**EXERCISE REQUIREMENTS**:
The response should be an exact copy of the records, with the pictures removed.
[RECORDS PROVIDED Boundary: Start]
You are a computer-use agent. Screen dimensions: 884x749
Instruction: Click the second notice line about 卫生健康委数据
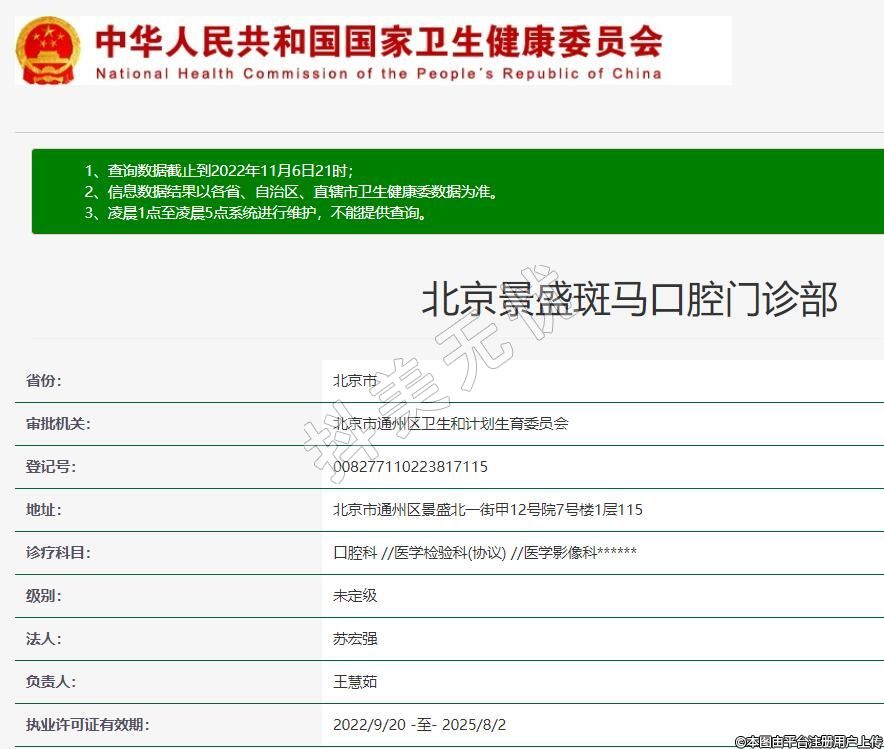tap(290, 192)
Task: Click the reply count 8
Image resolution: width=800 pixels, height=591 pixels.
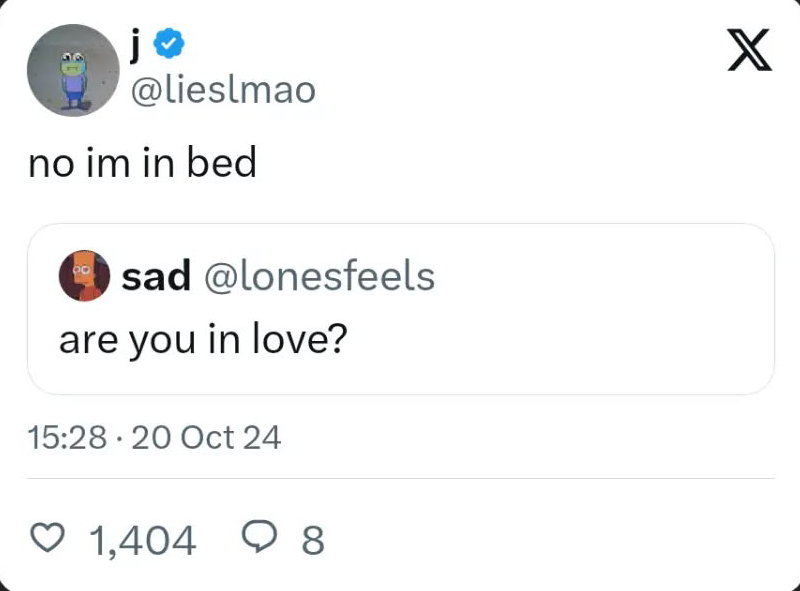Action: [x=312, y=541]
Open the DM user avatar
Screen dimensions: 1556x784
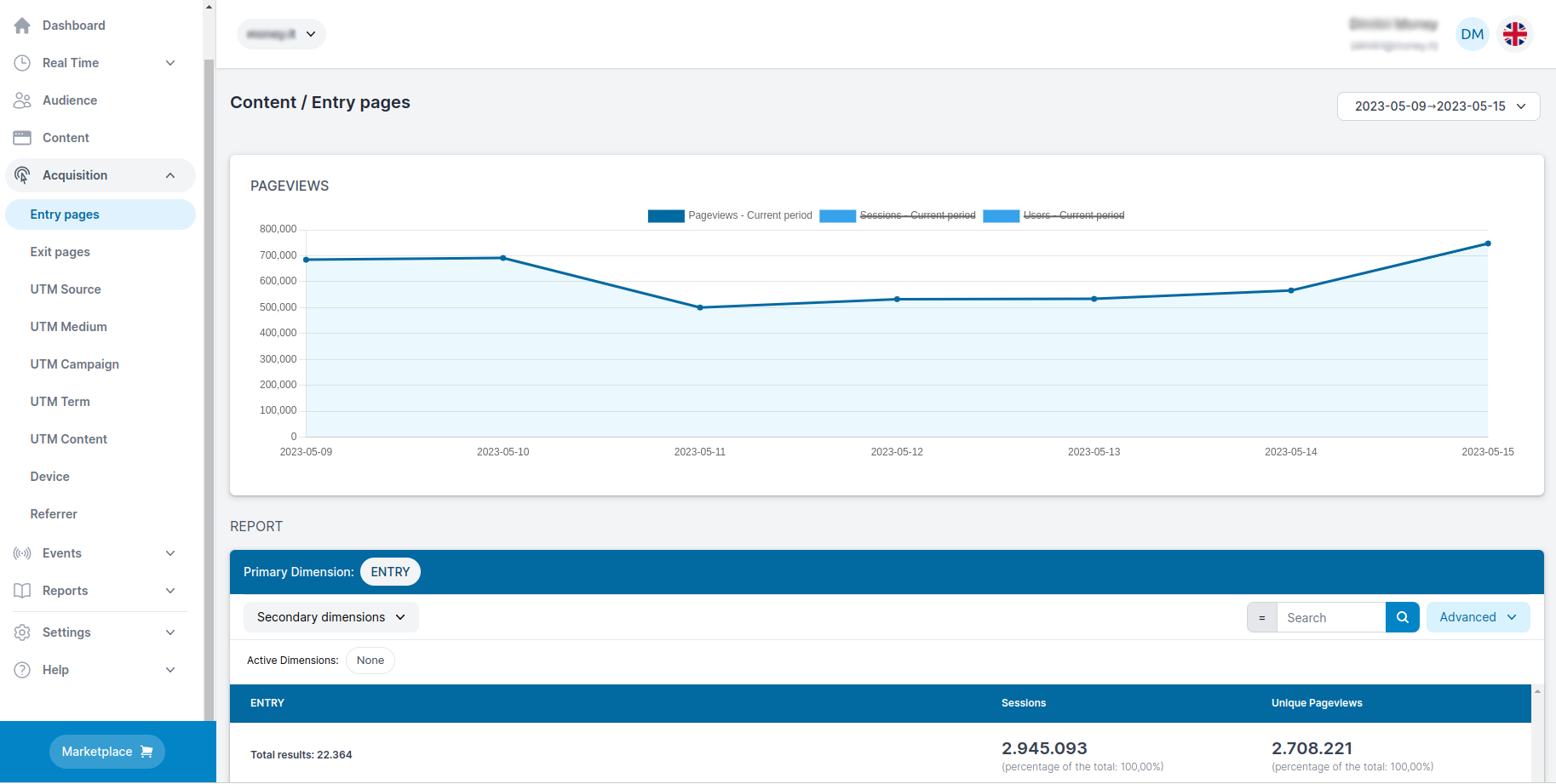coord(1472,34)
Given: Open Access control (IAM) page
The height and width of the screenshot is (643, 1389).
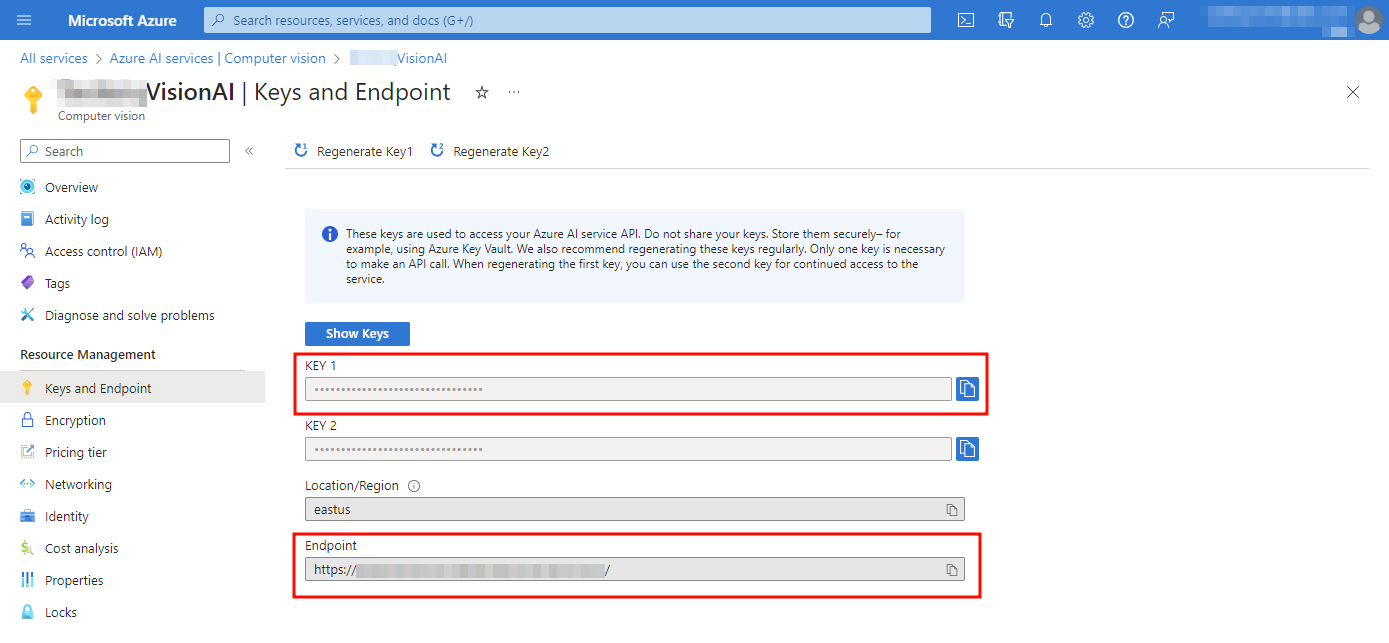Looking at the screenshot, I should (103, 251).
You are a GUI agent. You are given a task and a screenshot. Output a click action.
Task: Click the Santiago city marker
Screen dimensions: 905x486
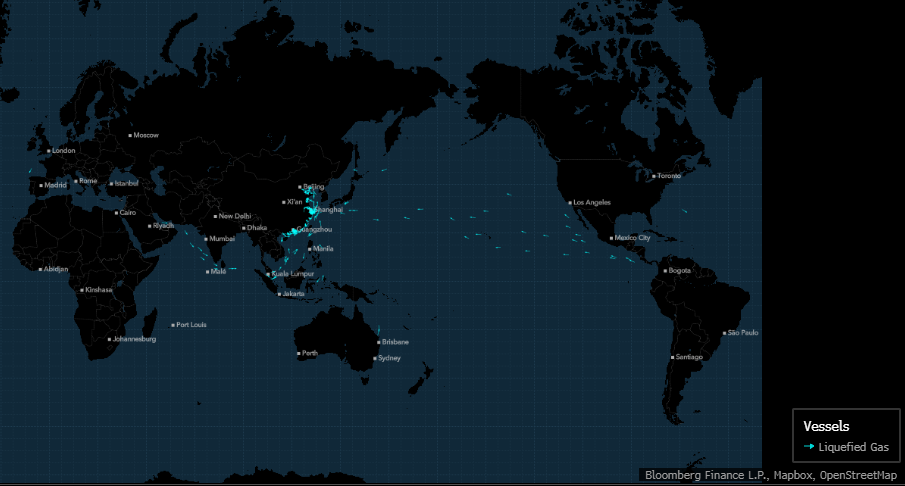click(672, 357)
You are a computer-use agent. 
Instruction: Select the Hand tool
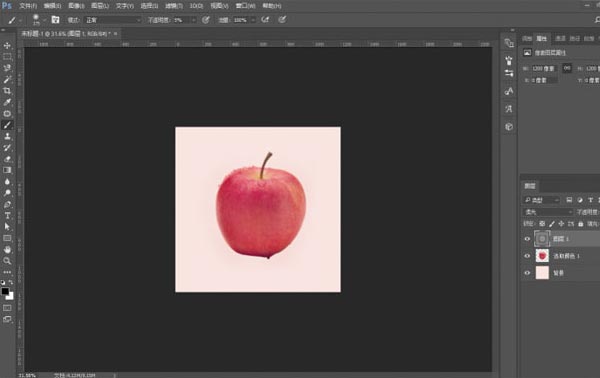point(7,250)
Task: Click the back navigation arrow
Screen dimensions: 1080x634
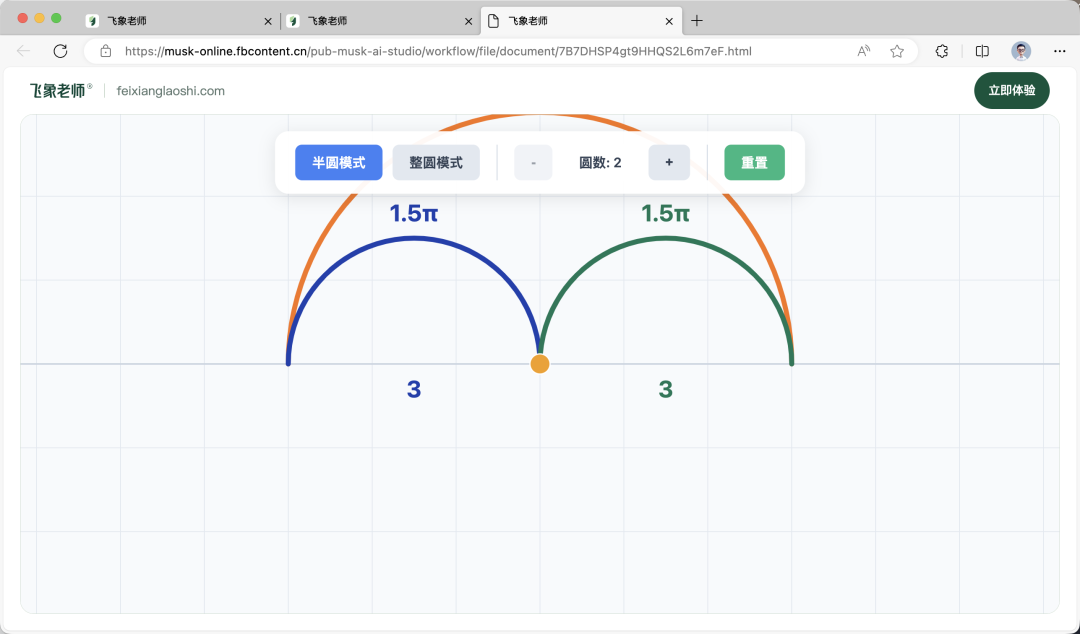Action: 22,51
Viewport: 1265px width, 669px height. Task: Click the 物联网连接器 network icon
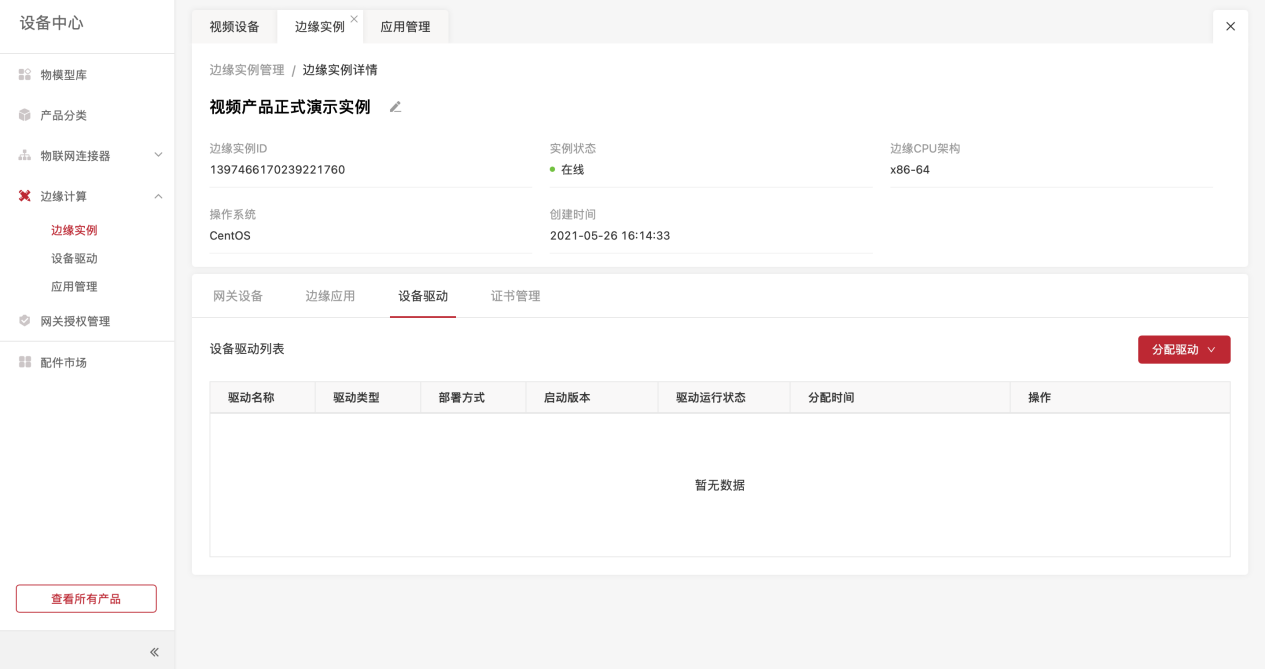coord(25,156)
[RECORDS PROVIDED Boundary: End]
**PROBLEM SOLUTION**:
You are a computer-use agent. Screen dimensions: 884x749
Instruction: Click the second notice line about 卫生健康委数据
tap(290, 192)
Task: Click the reply count 8
Image resolution: width=800 pixels, height=591 pixels.
Action: [x=312, y=541]
Open the DM user avatar
Screen dimensions: 1556x784
coord(1472,34)
Given: Open Access control (IAM) page
The height and width of the screenshot is (643, 1389).
Looking at the screenshot, I should (103, 251).
You are a GUI agent. You are given a task and a screenshot. Output a click action.
Task: Click the Santiago city marker
Screen dimensions: 905x486
click(672, 357)
You are a computer-use agent. 
Instruction: Select the Hand tool
point(7,250)
Task: Click the back navigation arrow
Screen dimensions: 1080x634
Action: 22,51
Viewport: 1265px width, 669px height. Task: Click the 物联网连接器 network icon
coord(25,156)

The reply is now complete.